Bir defasında gizli olarak Varaka bin Nevfel, Abdullah ibni Cahş, Osman ibnul-Haris île ayrı ayrı görüşen Zeyd, onlara “Vallahi siz kavminizin hiç bir dine mensub olmadığını, İbrahim’in dininden çıkıp onu kabul etmediklerini biliyorsunuz. Eğer kurtuluşu istiyorsanız kendiniz için gireceğiniz bir din arayın ” diyerek onları Hanif dinine teşvik etti.
Bu dört kişi Hanif dinini öğrenmek üzere o zamanda yaşayan, yahudi, hristiyan alimlerine gittiler İbrahim dini hakkında bilgiler aldılar. Varaka ibni Nevfel hristiyan oldu Abdullah İbni Cahş ve Osman ıbnu’1-Haris hiçbir şeye ilgi duymadılar. Zeyd ibn Amr bu arayışını kendisi şöyle anlatır:
“-Yahudiliği ve Hristiyanlığı inceledim. İkisinde de içimi rahatlatacak bir şey bulamadım. Orada burada İbrahim dinini aramaya başladım. Nihayet Şam’a gittim. Bir rahible karşılaştım. Ona Hanifliği sordum. O da “Yahudi ve Hristiyanlığa benzemeyen, yalnız Allah’a ibadet eden Hazreti İbrahim’in dinidir” diye cevap verdi. İşte ben bu dini istiyorum dedim. Rahib bana:
“Evet ey Mekke’li! Senin İbrahim dinini aradığını anladım. Sen öyle bir din istiyorsun ki, seni ona eriştirecek kimse bulamayacaksın. Fakat sen hemen memleketine dön Allah senin kavminden İbrahim dinini yenileyecek son bir Peygamber gönderecektir. Gelmesi yaklaşmıştır. Durma git, belki de zuhur etmiştir” dedi. Ben de oradan ayrıldım.
Zeyd son peygamberi görme aşkıyla Mekke yolunu tuttu. Bu arada Allah (cc ) Peygamberi Muhammed (s a )’i hak diniyle göndermişti. Yolda bedevîlerin saldırısına uğrayan Zeyd bin Amr Hak Peygambere ulaşamazdı. Son nefeslerinde iken oğlu Saîd için Cenab-ı Hakka “Ya Rabbi Oğlum Saîd’i ondan mahrum etme! “diye duada bulundu.

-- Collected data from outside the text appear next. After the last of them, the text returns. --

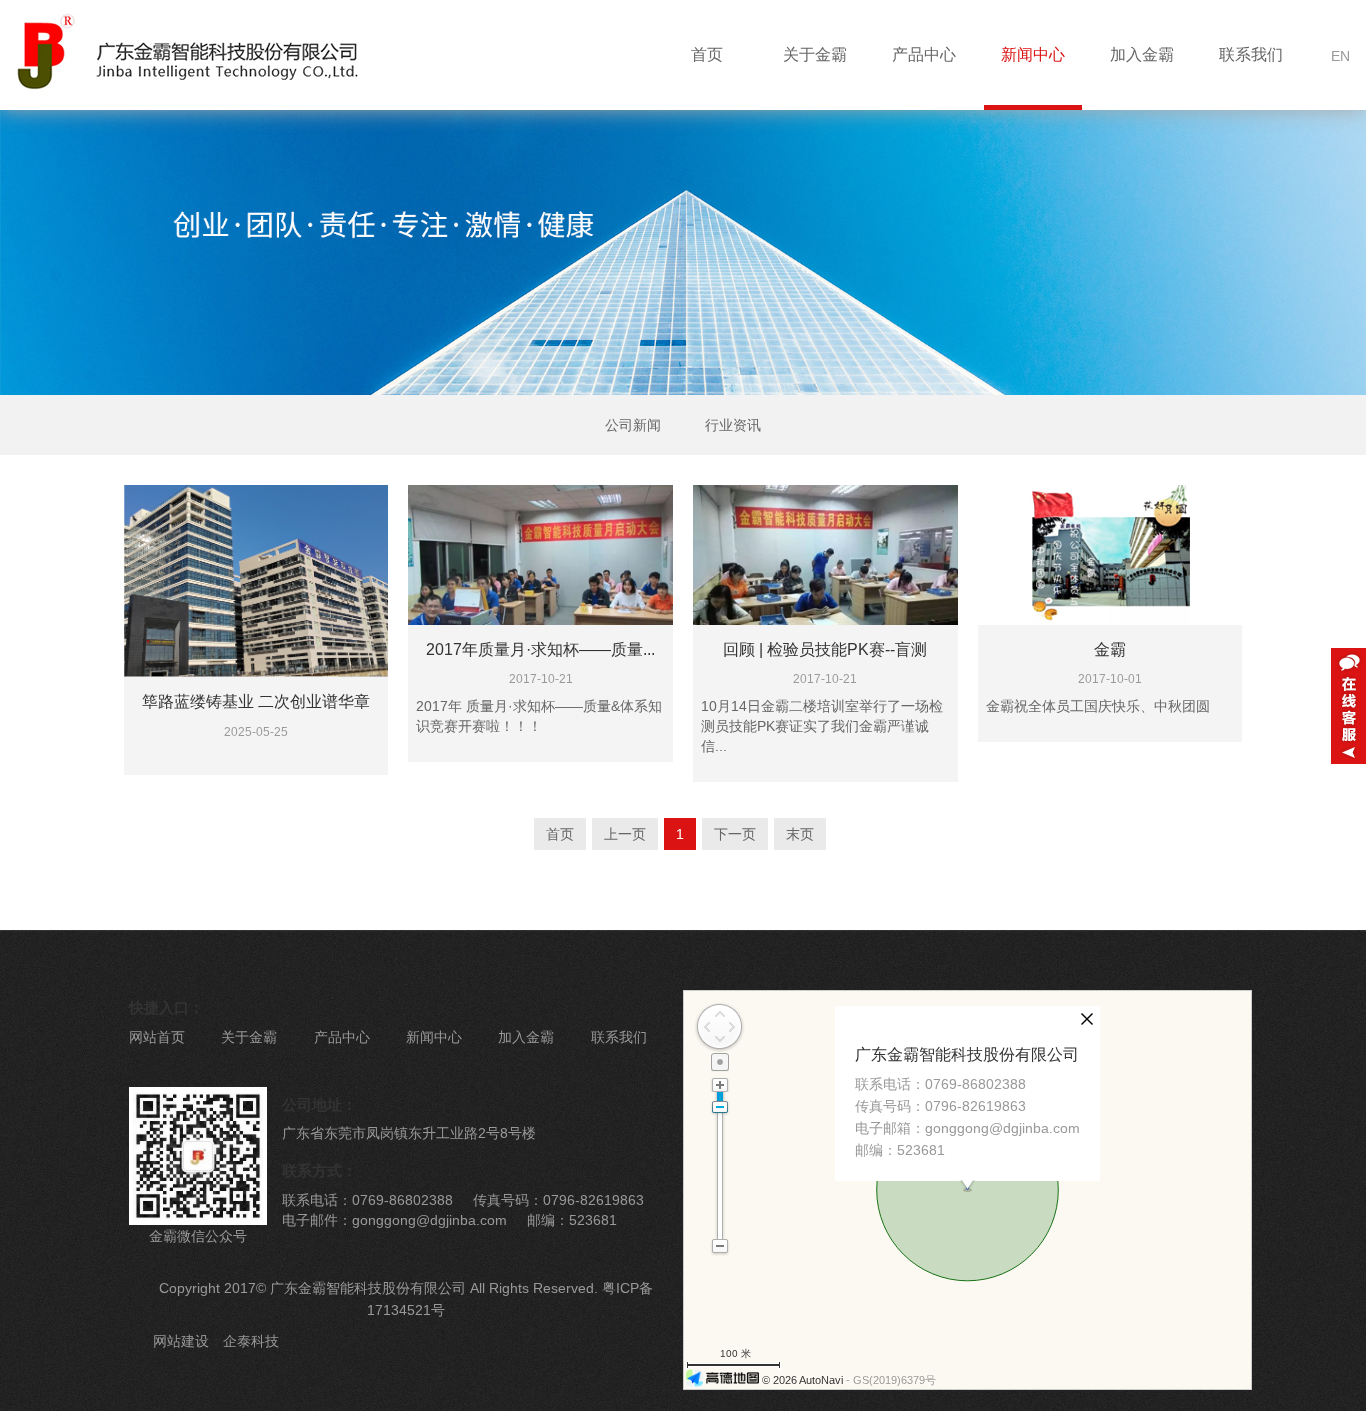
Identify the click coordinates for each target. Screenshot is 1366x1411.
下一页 (735, 834)
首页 (707, 54)
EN (1340, 56)
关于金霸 (815, 54)
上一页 (625, 834)
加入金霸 (1142, 54)
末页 (800, 834)
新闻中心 (1033, 54)
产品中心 (924, 54)
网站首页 (157, 1037)
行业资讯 (733, 425)
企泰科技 (251, 1341)
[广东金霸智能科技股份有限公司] (179, 54)
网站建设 (181, 1341)
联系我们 (1251, 54)
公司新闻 (633, 425)
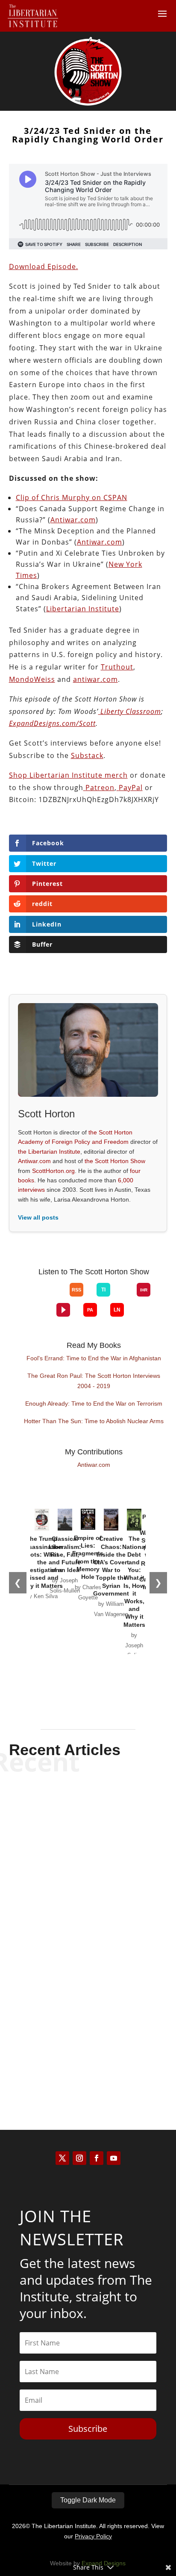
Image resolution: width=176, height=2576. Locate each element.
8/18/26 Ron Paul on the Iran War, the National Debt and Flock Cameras (88, 1818)
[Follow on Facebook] (96, 2158)
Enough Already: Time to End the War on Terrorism (93, 1403)
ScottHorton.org (53, 1170)
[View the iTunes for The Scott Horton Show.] (43, 1297)
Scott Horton (73, 1842)
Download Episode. (43, 266)
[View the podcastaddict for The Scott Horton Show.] (90, 1310)
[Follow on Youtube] (113, 2158)
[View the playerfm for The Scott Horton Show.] (63, 1310)
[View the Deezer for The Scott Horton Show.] (123, 1297)
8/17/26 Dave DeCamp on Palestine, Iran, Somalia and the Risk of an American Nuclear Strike (88, 1918)
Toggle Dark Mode (88, 2500)
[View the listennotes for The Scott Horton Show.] (117, 1310)
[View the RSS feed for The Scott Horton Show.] (76, 1290)
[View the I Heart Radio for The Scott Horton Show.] (143, 1290)
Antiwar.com (34, 1161)
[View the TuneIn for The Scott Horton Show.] (103, 1290)
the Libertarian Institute (49, 1151)
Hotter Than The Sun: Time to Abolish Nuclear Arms (94, 1421)
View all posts (38, 1217)
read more (88, 1857)
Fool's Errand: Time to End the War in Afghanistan (93, 1358)
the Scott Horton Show (115, 1161)
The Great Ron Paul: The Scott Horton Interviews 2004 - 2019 (93, 1380)
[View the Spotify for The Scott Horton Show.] (30, 1297)
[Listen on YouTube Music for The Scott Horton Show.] (56, 1297)
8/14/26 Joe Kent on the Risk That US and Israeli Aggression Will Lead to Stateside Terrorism (87, 2024)
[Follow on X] (62, 2158)
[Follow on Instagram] (79, 2158)
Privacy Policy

Hz. Ömer (r.a) île oğlu Saîd (s.a.) efendimizden Zeyd bin Amr için istiğfar niyaz ettiler Sevgili Peygamberimiz onun hakkında “Hay, hay, Zeyd kıyamet gününde başlı başına bir ümmet olarak ba’s olunur.” buyurdular
Saîd bin Zeyd (r.a) bu halis niyetle yapılan baba duası hürmetine ilk İslamla şereflenenlerden oldu. Hz. Ömer (r.a)’ın kız kardeşi Fatıma binti Hattab île evlenen Saîd (r a ) birlikte müslüman olarak Hz Ömer (r.a)’ın da İslama girmesine vesile oldu. Abîd, zahid ve Allah yolunda mücahid olan Saîd (r.a) ilk hicret edenlerden olup melek sıfatlı bir zattır. Sevgili Peygamberimizden dört hadis-i şerif rivayet etmiştir Bedir hariç bütün muharebelerde bulunan Saîd bin Zeyd (r.a) Medine-i Münevvere’de yetmiş yaşını geçerek vefat etti. Cenab-ı Hak hem babasına hem kendisine rahmet etsin Bizleri de şefaatlerine nail etsin Amin.